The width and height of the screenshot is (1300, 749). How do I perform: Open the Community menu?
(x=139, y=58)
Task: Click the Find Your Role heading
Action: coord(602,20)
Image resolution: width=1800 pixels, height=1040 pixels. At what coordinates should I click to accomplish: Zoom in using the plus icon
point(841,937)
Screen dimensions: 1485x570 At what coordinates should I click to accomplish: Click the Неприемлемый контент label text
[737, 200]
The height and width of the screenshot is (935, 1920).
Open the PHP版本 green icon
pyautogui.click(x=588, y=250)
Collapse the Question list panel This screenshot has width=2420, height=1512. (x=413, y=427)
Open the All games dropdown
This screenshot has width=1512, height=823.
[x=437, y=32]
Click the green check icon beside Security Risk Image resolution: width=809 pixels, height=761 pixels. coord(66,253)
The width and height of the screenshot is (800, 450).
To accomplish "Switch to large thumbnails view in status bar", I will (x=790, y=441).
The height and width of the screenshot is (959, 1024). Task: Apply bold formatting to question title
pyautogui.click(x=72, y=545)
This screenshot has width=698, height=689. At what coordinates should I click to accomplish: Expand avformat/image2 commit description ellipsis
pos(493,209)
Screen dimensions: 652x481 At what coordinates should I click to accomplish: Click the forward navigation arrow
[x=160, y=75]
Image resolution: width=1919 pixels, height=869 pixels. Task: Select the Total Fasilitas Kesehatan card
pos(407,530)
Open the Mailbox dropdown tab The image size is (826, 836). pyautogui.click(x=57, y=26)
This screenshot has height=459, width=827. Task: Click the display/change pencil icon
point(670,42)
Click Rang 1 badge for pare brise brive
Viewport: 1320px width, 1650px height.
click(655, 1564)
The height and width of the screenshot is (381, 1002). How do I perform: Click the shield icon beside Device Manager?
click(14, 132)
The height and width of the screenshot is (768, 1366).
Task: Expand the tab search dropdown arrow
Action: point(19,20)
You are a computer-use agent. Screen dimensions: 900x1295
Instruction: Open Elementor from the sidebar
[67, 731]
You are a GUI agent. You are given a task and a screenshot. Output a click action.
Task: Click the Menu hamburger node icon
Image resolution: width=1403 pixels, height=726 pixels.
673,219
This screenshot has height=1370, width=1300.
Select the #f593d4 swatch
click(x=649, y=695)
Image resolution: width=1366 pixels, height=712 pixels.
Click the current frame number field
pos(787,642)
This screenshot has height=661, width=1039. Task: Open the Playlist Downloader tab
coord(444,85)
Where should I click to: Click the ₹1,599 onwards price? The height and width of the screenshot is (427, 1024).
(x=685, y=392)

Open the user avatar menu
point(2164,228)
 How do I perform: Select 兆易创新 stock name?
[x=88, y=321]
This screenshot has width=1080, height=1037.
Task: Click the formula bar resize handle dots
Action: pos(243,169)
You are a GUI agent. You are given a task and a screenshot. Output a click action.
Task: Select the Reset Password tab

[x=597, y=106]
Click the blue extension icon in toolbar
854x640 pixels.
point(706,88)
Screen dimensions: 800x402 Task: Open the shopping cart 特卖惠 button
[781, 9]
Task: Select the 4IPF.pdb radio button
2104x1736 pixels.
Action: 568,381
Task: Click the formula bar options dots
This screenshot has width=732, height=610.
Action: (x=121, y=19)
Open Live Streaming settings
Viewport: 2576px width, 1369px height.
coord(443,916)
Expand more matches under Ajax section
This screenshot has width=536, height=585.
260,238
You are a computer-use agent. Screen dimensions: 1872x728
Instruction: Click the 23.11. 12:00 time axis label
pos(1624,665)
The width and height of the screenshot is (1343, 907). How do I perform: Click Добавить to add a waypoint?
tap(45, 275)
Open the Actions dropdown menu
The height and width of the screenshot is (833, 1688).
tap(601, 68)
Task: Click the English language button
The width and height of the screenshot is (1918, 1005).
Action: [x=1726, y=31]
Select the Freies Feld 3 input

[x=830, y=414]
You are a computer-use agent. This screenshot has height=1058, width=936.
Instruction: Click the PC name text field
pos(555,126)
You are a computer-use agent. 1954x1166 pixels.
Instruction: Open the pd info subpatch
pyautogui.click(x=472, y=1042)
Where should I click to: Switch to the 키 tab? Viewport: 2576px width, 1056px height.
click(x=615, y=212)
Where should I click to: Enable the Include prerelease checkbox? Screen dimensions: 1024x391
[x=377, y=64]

- Work instructions:
Copy every one of the records above, line for line, exactly as they appear.

- The reply:
The width and height of the screenshot is (1300, 749). How do I perform: Open the Community menu?
(x=139, y=58)
Task: Click the Find Your Role heading
Action: coord(602,20)
Image resolution: width=1800 pixels, height=1040 pixels. At what coordinates should I click to accomplish: Zoom in using the plus icon
point(841,937)
Screen dimensions: 1485x570 At what coordinates should I click to accomplish: Click the Неприемлемый контент label text
[737, 200]
The height and width of the screenshot is (935, 1920).
Open the PHP版本 green icon
pyautogui.click(x=588, y=250)
Collapse the Question list panel This screenshot has width=2420, height=1512. (x=413, y=427)
Open the All games dropdown
This screenshot has width=1512, height=823.
[x=437, y=32]
Click the green check icon beside Security Risk Image resolution: width=809 pixels, height=761 pixels. coord(66,253)
The width and height of the screenshot is (800, 450).
To accomplish "Switch to large thumbnails view in status bar", I will (x=790, y=441).
The height and width of the screenshot is (959, 1024). Task: Apply bold formatting to question title
pyautogui.click(x=72, y=545)
This screenshot has width=698, height=689. At what coordinates should I click to accomplish: Expand avformat/image2 commit description ellipsis
pos(493,209)
Screen dimensions: 652x481 At what coordinates should I click to accomplish: Click the forward navigation arrow
[x=160, y=75]
Image resolution: width=1919 pixels, height=869 pixels. Task: Select the Total Fasilitas Kesehatan card
pos(407,530)
Open the Mailbox dropdown tab The image size is (826, 836). pyautogui.click(x=57, y=26)
This screenshot has height=459, width=827. Task: Click the display/change pencil icon
point(670,42)
Click Rang 1 badge for pare brise brive
Viewport: 1320px width, 1650px height.
click(655, 1564)
The height and width of the screenshot is (381, 1002). How do I perform: Click the shield icon beside Device Manager?
click(14, 132)
The height and width of the screenshot is (768, 1366).
Task: Expand the tab search dropdown arrow
Action: point(19,20)
You are a computer-use agent. Screen dimensions: 900x1295
Instruction: Open Elementor from the sidebar
[67, 731]
You are a GUI agent. You are given a task and a screenshot. Output a click action.
Task: Click the Menu hamburger node icon
Image resolution: width=1403 pixels, height=726 pixels.
673,219
This screenshot has height=1370, width=1300.
Select the #f593d4 swatch
click(x=649, y=695)
Image resolution: width=1366 pixels, height=712 pixels.
Click the current frame number field
pos(787,642)
This screenshot has height=661, width=1039. Task: Open the Playlist Downloader tab
coord(444,85)
Where should I click to: Click the ₹1,599 onwards price? The height and width of the screenshot is (427, 1024).
(x=685, y=392)

Open the user avatar menu
point(2164,228)
 How do I perform: Select 兆易创新 stock name?
[x=88, y=321]
This screenshot has width=1080, height=1037.
Task: Click the formula bar resize handle dots
Action: pos(243,169)
You are a GUI agent. You are given a task and a screenshot. Output a click action.
Task: Select the Reset Password tab

[x=597, y=106]
Click the blue extension icon in toolbar
854x640 pixels.
point(706,88)
Screen dimensions: 800x402 Task: Open the shopping cart 特卖惠 button
[781, 9]
Task: Select the 4IPF.pdb radio button
2104x1736 pixels.
Action: 568,381
Task: Click the formula bar options dots
This screenshot has width=732, height=610.
Action: (x=121, y=19)
Open Live Streaming settings
Viewport: 2576px width, 1369px height.
coord(443,916)
Expand more matches under Ajax section
This screenshot has width=536, height=585.
260,238
You are a computer-use agent. Screen dimensions: 1872x728
Instruction: Click the 23.11. 12:00 time axis label
pos(1624,665)
The width and height of the screenshot is (1343, 907). How do I perform: Click Добавить to add a waypoint?
tap(45, 275)
Open the Actions dropdown menu
The height and width of the screenshot is (833, 1688).
tap(601, 68)
Task: Click the English language button
The width and height of the screenshot is (1918, 1005).
Action: [x=1726, y=31]
Select the Freies Feld 3 input

[x=830, y=414]
You are a computer-use agent. This screenshot has height=1058, width=936.
Instruction: Click the PC name text field
pos(555,126)
You are a computer-use agent. 1954x1166 pixels.
Instruction: Open the pd info subpatch
pyautogui.click(x=472, y=1042)
Where should I click to: Switch to the 키 tab? Viewport: 2576px width, 1056px height.
click(x=615, y=212)
Where should I click to: Enable the Include prerelease checkbox? Screen dimensions: 1024x391
[x=377, y=64]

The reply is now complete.